• Texto base:
#####

Para el sonido de la "j" en ladino, pulse aquí en "fricativas". Es el primero sonido en la columna de la derecha, de arriba para bajo.

Para el sonido "dj", pulse en "africadas". Es el sonido de la derecha.

Para el sonido de la "x" en ladino, pulse en "fricativas". Es el quinto sonido en la columna de la izquierda.


----------



## MarX

Probo said:


> Hola: Creo que Nanon (y después algunos otros) ha dado en el clavo: el sefardí (hay que distinguirlo del ladino) salió de la península Ibérica fragmentado en dialectos. En su dispersión por el Mediterráneo y, luego, por el resto del mundo, cada variedad ha mantenido unos rasgos específicos y ha evolucionado, a menudo, de forma diferente; por razones internas, pero también por la influencia sufrida de las lenguas mayoritarias con las que ha tenido que convivir. Nunca he tenido ocasión de oír en directo a un hablante nativo de Sefardí, pero tengo decenas de grabaciones procedentes de las más variadas regiones del mundo y puedo aseguraros que las diferencias no sólo de pronunciación, sino léxicas y gramaticales son tan numerosas como las que pueda tener el español en el mundo. El sonido de di*j*o/di*x*o presenta muchas variantes y al no haber existido nunca un judeo-español que pudiéramos llamar _canónico_ es imposible determinar si en alguna época su pronunciación estándar era esta o aquella. Podéis escuchar grabaciones de hablantes nativos (cantando canciones maravillosas, por cierto) en los CD de *Susana Weich-Shahak *muy fáciles de encontrar en la Red. Saludos.


You're right. 
There's one thing to note about di*x*o/di*j*o though. Most probably it was never pronounced with an English or French J sound because historically old Spanish J (pronounced as in English or French, thus voiced) and X (pronounced as SH, thus voiceless) merged into the voiceless SH sound, which eventually shifted to the modern pronunciation and took up the spelling J.

So probably the development of *dixo* was something like: dixo (pronounced disho) > disho > dijo (pronounced as it is today)
As a comparison, *judio* probably went through: judio (pronounced with an English or French J) > shudio > judio (pronounced as it is in today's Spanish)



berndf said:


> Gimmel with an accent: ג׳. This is (was) also used by arabic speaking sephardic jews to transcribe the arabic letter djim.

#####

• Filas aportadas:
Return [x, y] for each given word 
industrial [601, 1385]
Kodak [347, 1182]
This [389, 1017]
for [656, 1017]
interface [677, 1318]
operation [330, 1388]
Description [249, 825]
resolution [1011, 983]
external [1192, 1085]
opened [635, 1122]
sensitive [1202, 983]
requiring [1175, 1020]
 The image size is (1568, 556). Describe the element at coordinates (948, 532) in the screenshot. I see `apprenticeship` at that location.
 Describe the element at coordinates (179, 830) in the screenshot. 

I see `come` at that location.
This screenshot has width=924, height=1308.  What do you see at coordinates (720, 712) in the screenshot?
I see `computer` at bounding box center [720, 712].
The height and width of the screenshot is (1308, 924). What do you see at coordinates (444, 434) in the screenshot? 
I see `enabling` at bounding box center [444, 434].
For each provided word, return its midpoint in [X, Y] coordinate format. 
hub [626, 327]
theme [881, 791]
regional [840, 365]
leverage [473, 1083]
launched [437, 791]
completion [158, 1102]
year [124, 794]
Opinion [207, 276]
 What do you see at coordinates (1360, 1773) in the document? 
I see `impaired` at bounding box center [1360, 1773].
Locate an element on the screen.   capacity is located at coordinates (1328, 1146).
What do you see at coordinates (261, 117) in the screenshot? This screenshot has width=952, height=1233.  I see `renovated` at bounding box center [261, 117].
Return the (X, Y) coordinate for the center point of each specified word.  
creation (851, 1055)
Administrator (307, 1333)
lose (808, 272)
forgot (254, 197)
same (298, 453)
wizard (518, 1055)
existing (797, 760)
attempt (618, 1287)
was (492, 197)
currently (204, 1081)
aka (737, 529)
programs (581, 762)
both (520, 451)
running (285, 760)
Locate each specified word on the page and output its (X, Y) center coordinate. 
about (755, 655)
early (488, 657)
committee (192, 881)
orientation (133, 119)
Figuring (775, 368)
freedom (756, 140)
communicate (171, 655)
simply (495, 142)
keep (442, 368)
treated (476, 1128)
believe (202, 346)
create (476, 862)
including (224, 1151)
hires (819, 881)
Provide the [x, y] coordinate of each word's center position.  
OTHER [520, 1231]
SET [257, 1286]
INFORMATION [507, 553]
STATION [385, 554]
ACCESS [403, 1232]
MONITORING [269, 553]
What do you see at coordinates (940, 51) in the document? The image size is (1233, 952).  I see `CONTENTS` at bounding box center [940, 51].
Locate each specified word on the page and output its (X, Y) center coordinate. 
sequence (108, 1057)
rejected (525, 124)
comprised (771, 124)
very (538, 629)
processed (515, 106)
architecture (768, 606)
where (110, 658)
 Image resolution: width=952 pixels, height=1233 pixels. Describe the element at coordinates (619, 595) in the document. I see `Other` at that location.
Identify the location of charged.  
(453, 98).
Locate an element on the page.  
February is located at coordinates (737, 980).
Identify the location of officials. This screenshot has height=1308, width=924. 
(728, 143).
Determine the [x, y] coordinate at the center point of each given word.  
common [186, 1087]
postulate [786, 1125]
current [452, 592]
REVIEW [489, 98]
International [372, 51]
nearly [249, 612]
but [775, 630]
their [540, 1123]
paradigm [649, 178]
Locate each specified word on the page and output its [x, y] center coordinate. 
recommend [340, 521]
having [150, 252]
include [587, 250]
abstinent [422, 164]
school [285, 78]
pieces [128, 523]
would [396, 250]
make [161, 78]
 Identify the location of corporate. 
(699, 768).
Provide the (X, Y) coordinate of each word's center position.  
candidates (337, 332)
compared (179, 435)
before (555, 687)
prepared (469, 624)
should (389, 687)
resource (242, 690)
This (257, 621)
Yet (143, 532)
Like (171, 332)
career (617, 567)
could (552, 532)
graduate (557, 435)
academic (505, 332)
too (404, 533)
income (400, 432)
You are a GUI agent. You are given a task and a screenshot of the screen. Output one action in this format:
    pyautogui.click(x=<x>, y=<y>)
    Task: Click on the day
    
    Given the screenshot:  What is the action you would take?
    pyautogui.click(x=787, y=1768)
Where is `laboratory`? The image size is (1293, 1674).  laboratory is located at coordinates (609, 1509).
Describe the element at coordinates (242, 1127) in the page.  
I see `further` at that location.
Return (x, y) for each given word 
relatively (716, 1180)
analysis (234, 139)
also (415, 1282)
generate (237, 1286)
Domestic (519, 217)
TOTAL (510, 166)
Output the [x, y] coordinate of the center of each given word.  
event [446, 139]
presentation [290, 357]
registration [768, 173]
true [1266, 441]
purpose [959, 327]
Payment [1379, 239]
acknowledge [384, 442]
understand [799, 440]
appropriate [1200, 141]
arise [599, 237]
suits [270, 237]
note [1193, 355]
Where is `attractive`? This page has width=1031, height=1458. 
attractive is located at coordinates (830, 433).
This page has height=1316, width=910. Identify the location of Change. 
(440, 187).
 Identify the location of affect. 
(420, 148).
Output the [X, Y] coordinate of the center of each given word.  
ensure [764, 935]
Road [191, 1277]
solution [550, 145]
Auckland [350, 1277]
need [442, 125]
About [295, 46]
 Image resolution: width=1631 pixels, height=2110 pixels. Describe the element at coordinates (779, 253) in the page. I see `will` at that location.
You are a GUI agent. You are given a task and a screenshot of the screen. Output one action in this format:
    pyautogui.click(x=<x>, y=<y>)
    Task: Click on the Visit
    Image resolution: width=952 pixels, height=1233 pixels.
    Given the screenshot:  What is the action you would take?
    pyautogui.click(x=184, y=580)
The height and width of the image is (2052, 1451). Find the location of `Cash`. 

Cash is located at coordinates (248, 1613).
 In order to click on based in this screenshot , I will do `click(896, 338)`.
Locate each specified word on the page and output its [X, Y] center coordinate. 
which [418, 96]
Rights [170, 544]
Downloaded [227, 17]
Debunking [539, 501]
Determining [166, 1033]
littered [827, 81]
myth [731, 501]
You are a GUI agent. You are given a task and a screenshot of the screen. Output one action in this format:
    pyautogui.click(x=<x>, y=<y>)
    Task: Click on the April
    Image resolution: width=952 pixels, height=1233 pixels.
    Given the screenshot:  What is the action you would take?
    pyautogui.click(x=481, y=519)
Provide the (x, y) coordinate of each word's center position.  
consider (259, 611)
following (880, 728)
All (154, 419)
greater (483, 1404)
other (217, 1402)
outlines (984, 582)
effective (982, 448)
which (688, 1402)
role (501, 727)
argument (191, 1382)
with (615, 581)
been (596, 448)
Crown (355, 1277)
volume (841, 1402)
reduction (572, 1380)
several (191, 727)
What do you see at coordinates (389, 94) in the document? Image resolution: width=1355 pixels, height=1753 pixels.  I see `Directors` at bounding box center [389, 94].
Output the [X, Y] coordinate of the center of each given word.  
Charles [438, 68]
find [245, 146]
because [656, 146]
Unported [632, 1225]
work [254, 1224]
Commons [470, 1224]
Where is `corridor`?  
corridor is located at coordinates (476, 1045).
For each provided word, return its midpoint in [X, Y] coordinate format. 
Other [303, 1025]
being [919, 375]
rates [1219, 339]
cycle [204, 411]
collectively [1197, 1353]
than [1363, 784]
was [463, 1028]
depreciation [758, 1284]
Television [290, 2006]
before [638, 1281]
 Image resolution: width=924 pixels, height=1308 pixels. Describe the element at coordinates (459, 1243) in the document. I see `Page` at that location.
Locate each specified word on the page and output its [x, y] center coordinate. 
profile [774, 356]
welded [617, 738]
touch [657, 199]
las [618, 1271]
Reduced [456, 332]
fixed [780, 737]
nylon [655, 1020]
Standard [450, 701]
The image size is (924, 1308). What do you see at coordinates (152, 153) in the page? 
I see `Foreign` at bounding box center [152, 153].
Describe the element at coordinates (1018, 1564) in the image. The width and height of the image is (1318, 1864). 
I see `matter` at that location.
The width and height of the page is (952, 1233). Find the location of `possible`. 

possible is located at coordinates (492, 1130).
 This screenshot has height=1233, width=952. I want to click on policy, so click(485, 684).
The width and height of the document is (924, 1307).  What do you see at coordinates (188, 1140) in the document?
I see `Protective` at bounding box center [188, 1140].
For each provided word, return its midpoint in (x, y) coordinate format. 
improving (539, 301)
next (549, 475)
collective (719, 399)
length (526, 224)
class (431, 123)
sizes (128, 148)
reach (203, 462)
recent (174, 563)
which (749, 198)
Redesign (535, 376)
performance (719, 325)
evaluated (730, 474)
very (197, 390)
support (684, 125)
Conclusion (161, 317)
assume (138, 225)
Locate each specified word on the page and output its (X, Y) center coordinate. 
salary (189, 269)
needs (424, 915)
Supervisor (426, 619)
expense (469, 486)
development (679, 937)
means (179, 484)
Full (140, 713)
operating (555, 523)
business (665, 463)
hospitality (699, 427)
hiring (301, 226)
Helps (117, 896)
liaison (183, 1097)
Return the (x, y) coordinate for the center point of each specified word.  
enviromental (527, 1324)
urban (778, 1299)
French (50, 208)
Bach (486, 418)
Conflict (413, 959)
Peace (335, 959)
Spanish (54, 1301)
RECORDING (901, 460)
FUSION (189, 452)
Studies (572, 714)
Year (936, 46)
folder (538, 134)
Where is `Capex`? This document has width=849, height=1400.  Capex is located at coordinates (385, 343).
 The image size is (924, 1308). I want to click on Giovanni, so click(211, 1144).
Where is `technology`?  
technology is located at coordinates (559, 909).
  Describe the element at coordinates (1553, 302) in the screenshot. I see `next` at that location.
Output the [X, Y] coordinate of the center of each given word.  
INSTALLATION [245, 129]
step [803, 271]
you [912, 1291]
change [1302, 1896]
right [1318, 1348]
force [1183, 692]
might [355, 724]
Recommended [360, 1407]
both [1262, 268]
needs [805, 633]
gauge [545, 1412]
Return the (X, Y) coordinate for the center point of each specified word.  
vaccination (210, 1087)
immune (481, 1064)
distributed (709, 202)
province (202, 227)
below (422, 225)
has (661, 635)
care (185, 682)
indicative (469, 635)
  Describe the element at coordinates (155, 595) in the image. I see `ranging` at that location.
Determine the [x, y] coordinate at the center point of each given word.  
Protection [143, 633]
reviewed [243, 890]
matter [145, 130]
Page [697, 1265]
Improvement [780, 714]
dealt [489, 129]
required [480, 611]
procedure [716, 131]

#####

• Por hacer:
#1 Reproduce literalmente el fragmento del texto sobre el sefardí comprendido entre "There's one thing" y "arabic letter djim.", ambos incluidos.
#2 Prolonga el texto sobre el sefardí a partir de su última frase.
Las filas no intervienen en este ejercicio.

• Respuestas escritas:
#1
There's one thing to note about di*x*o/di*j*o though. Most probably it was never pronounced with an English or French J sound because historically old Spanish J (pronounced as in English or French, thus voiced) and X (pronounced as SH, thus voiceless) merged into the voiceless SH sound, which eventually shifted to the modern pronunciation and took up the spelling J.

So probably the development of *dixo* was something like: dixo (pronounced disho) > disho > dijo (pronounced as it is today)
As a comparison, *judio* probably went through: judio (pronounced with an English or French J) > shudio > judio (pronounced as it is in today's Spanish)



berndf said:


> Gimmel with an accent: ג׳. This is (was) also used by arabic speaking sephardic jews to transcribe the arabic letter djim.

#2
> 
> See http://lad.wikipedia.org/wiki/Kacha where you can see traditional Ladino writing using Hewbrew and modern writing using Latin script side by side.


In the case of di*x*o/di*j*o also with ג׳?


----------



## berndf

MarX said:


> In the case of di*x*o/di*j*o also with ג׳?


I don't know, sorry. But in Latinized spelling you find "disho" (Google search string "disho site:lad.wikipedia.org" limiting the search to the Ladino Wikipedia) which corroborates your hypothesis.


----------



## MarX

Thanks Berndf!



Qua said:


> En una canción judeoespañola ( Ladino) pronuncian _di*xs*o , en vez de di*j*o ._
> 
> ¿Cómo se dice la *j *en Ladino?Gracias .
> 
> Saludos
> 
> Komo dicho *j* ( en *dj*udeo-espagnol) en Kantiko djudiyo ke di*ch*o ch , no *j* ? Gracia.


Okay. So to answer this question, in the latinized version of Ladino, *j* is pronounced like in English or French (_*J*ew, *j*uive_).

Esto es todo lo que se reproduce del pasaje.